In-Silico Identification of Potent Inhibitors of COVID-19 Main Protease (Mpro) from Natural Products

Abstract

COVID-19 is rapidly spreading and there are currently no specific clinical treatments available. The absence of an immediate available vaccine against SARS-CoV-2 made it hard for health professionals to tackle the problem. Thus, the need of ready to use prescription drugs or herbal remedies is urgent. SARS-CoV-2 main protease (Mpro) protein structure is made available to facilitate finding solutions to the present problem. In this brief research, we compare the efficacy of some natural compounds against COVID-19 Mpro to that of Hydroxy-Chloroquine in silico.

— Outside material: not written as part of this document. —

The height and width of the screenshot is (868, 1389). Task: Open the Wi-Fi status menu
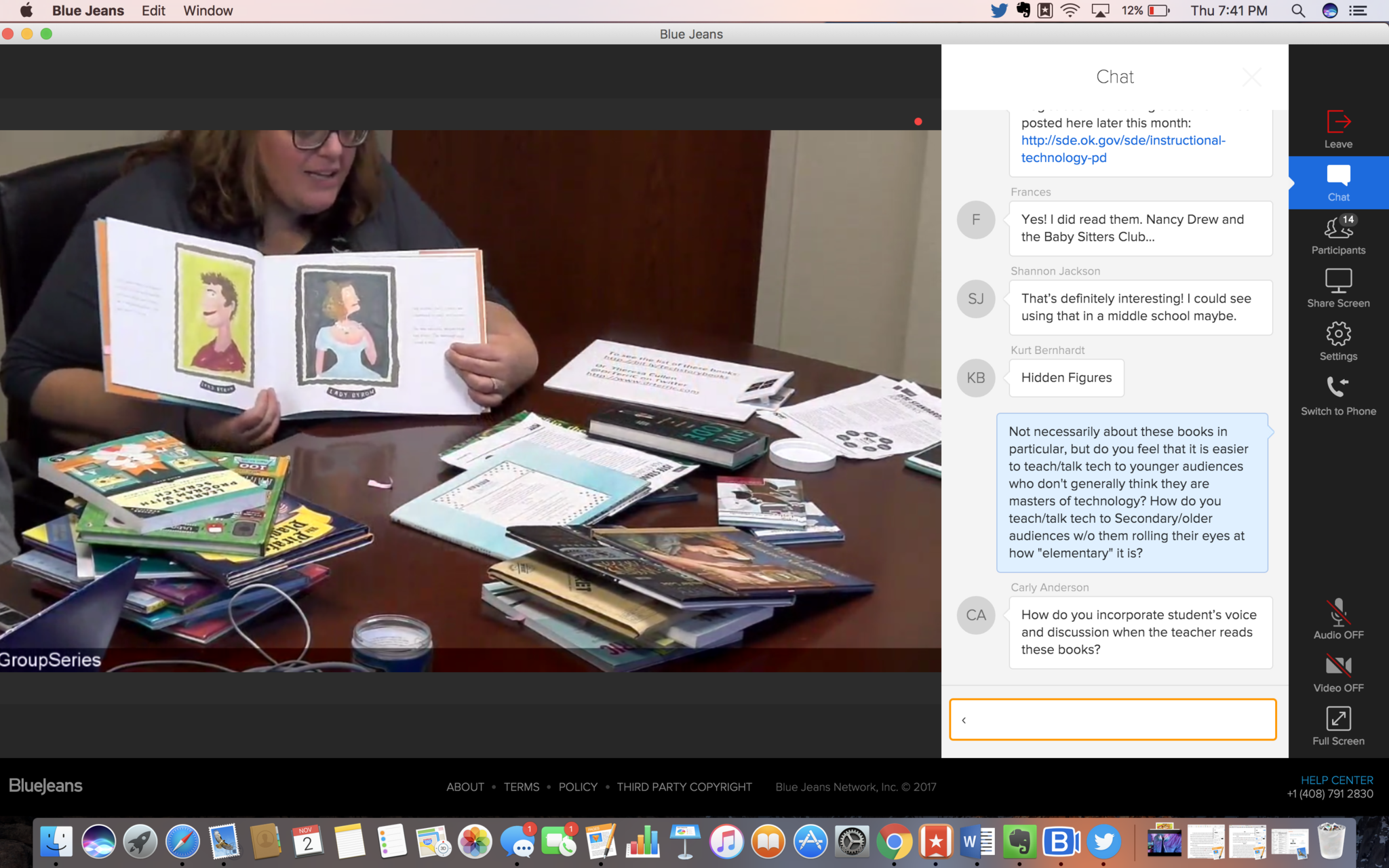[1070, 10]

Molecular docking investigations were carried out using AutoDock. Virtual screening was performed using AutoDock Vina and the best ligand / protein mode was identified based on the binding energy. Amino Acids residues of ligands interactions were identified using free version of Discovery Studio Visualizer and PyMOL. According to present research results, Gallic acid, Quercetin, Hispidulin, Cirsimaritin, Sulfasalazine, Artemisin and Curcumin exhibited better potential inhibition than Hydroxy-Chloroquine against COVID-19 main protease active site. Our provided docking data of these compounds may help pave a way for further advanced research to the synthesis of novel drug candidate for COVID-19.